A black singer said, sitting in her church, “Without the music there would have been no black freedom movement. We sang to gain courage and march out on the streets. When we were grabbed and beaten by the white police, we sang; when they slapped handcuffs on our thin wrists, we sang; when they kicked us into prison cells, we sang. And as we sometimes fell asleep, we kept on singing. We heard each other singing. And we did not stop.”

Now the seventh time the young man looked toward the sea, and this time he told Elijah, “There is a cloud as small as a man’s hand rising from the sea.”

Now isn’t that just the way of God, to take nothing, make a little something, and then make something great from that little something? President Obama stood in the AME pulpit in Charleston on a hot June day of 2015 eulogizing, mourning the murder of nine men at the historic South Carolina church, saying that the killer hoped his gun and bullets would divide and further separate blacks from whites. Then the president looked up, and made a little something into …

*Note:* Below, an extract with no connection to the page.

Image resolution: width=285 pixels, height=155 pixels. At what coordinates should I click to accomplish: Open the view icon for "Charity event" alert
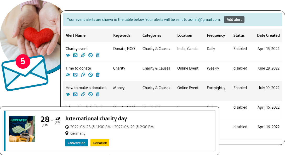[68, 55]
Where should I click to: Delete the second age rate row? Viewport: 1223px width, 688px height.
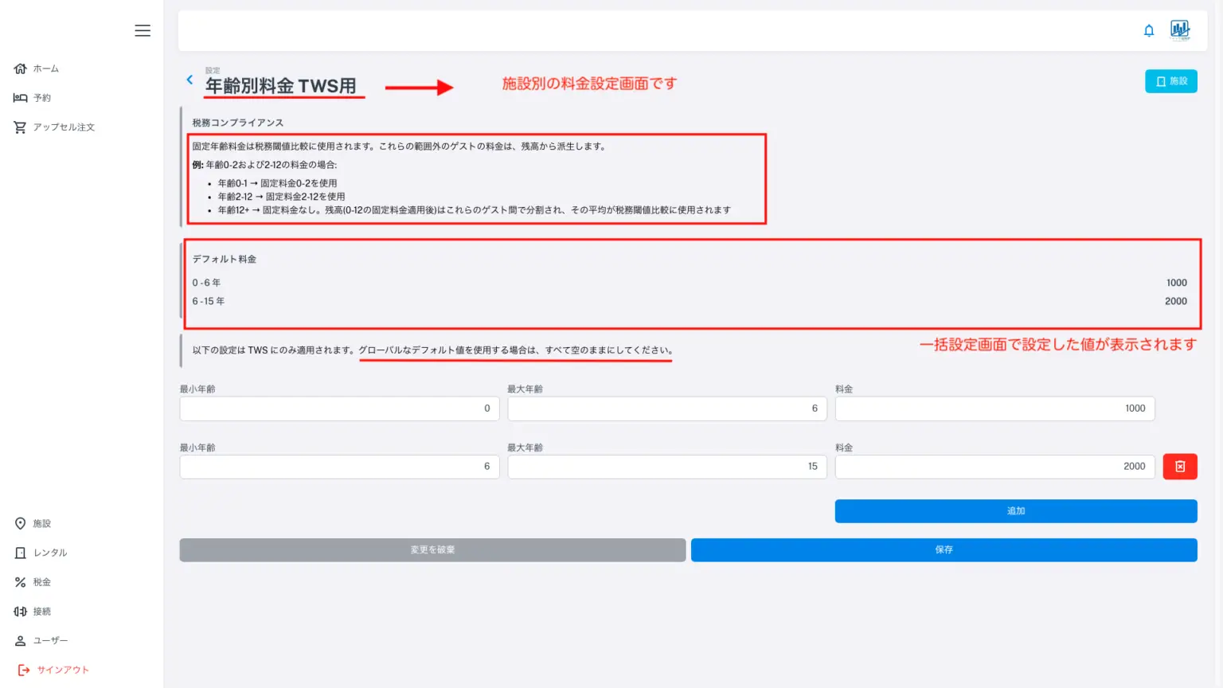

“He smiled a tiny smile and looked out at the huge, weeping congregation, He said to them, “But you know, our God works in mysterious ways.” The president stood for thirty silent seconds. And then he sang. President Obama sang “Amazing Grace” in his strong baritone voice, and the spectacled, berobed preachers and Methodist bishops behind him rose and clapped and sang along. We rocked our souls in the bosom of Abraham. In that moment President Obama became Pastor Obama, and he led the nation in our grief, inviting us all to tap the “reservoir of goodness” that God has given us for such a time as this, and for every other time as well.

Elijah told his servant, “Go and say to Ahab, ‘Harness up and leave the mountain before the rain stops you.’” In a trice the sky grew dark with clouds and wind, and a heavy rain fell. Ahab mounted his chariot and made for Jezreel. But the hand of the Lord was on Elijah, who girded up his cloak and ran before Ahab all the way to approaches of Jezreel.